Embarcação de trabalho, chegou a deslocar-se até à feira dos treze, na Vista Alegre, ao canal de S. Roque para compra de sal e não faltava aos arraiais das festas setembrinas. Podia ter ou não leme, embora para ele estivesse preparada, falcas e vela. Com estes apetrechos se deslocava anualmente à romaria do S. Paio, servindo de abrigo aos seus donos, e proporcionando-lhes uns dias de reinação e de folguedo.
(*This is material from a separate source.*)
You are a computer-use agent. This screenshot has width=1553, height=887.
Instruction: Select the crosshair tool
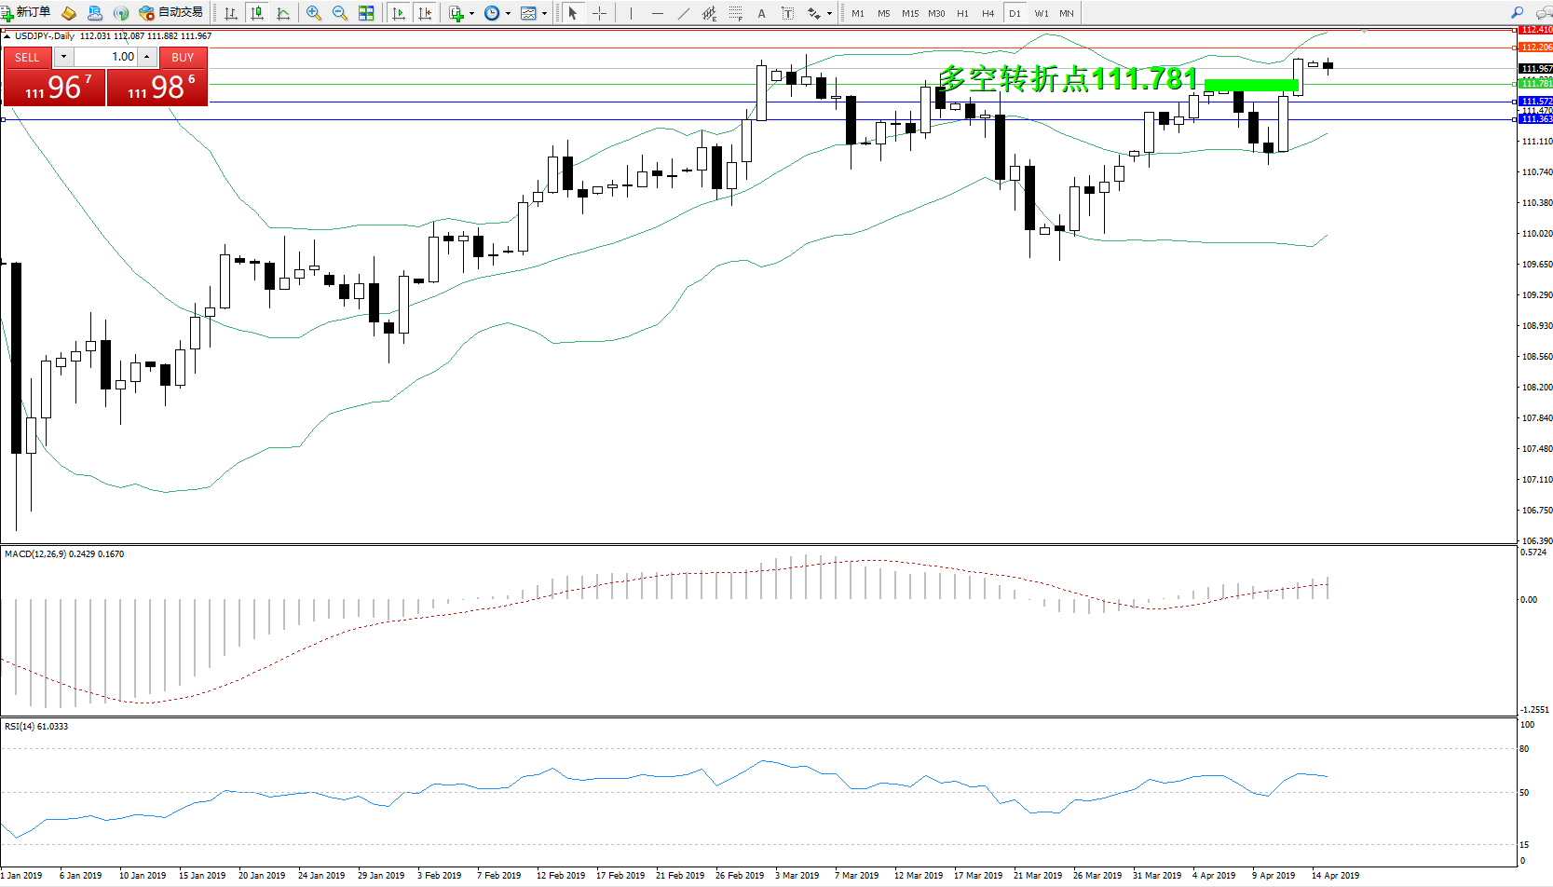point(599,13)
Bateira erveira no S. Paio de 1993


O que sempre tinha e que a distinguia das demais bateiras, eram quatro golfiões, bem salientes, dois à proa e dois à ré. Nos esteiros acanhados da região e, sobretudo, quando transportava gado, era deslocada, por terra, da margem, por duas pessoas, com o auxílio de duas varas, que “beiçavam” firmemente nos golfiões.

Em pesquisas, nos anos 80, pela ria, e sempre sequiosa de informações, soube que ainda poderia conhecer o mestre-construtor destas embarcações. Lá fui até casa dele em Canelas, o ti Arnaldo Domingues Rodrigues Pires (1921 – 1997), que, amavelmente, me mostrou o local, onde construía, à época, pequenas caçadeiras e os antigos moldes da última bateira erveira de Salreu, por ele construída em 1964. Orgulhava-se da obra.

Também tinha trabalhado com os Mestres Luciano e Manuel Maria Garrido, durante 31 anos, sobre os quais me confessou não serem dos mais hábeis na construção de barcos moliceiros.

Em Outubro de 1994, a referida embarcação foi adquirida pela Associação dos Amigos do Museu ao próprio dono, Sr. José Luciano de Andrade, conhecido pelo Ti Zé da Fonte.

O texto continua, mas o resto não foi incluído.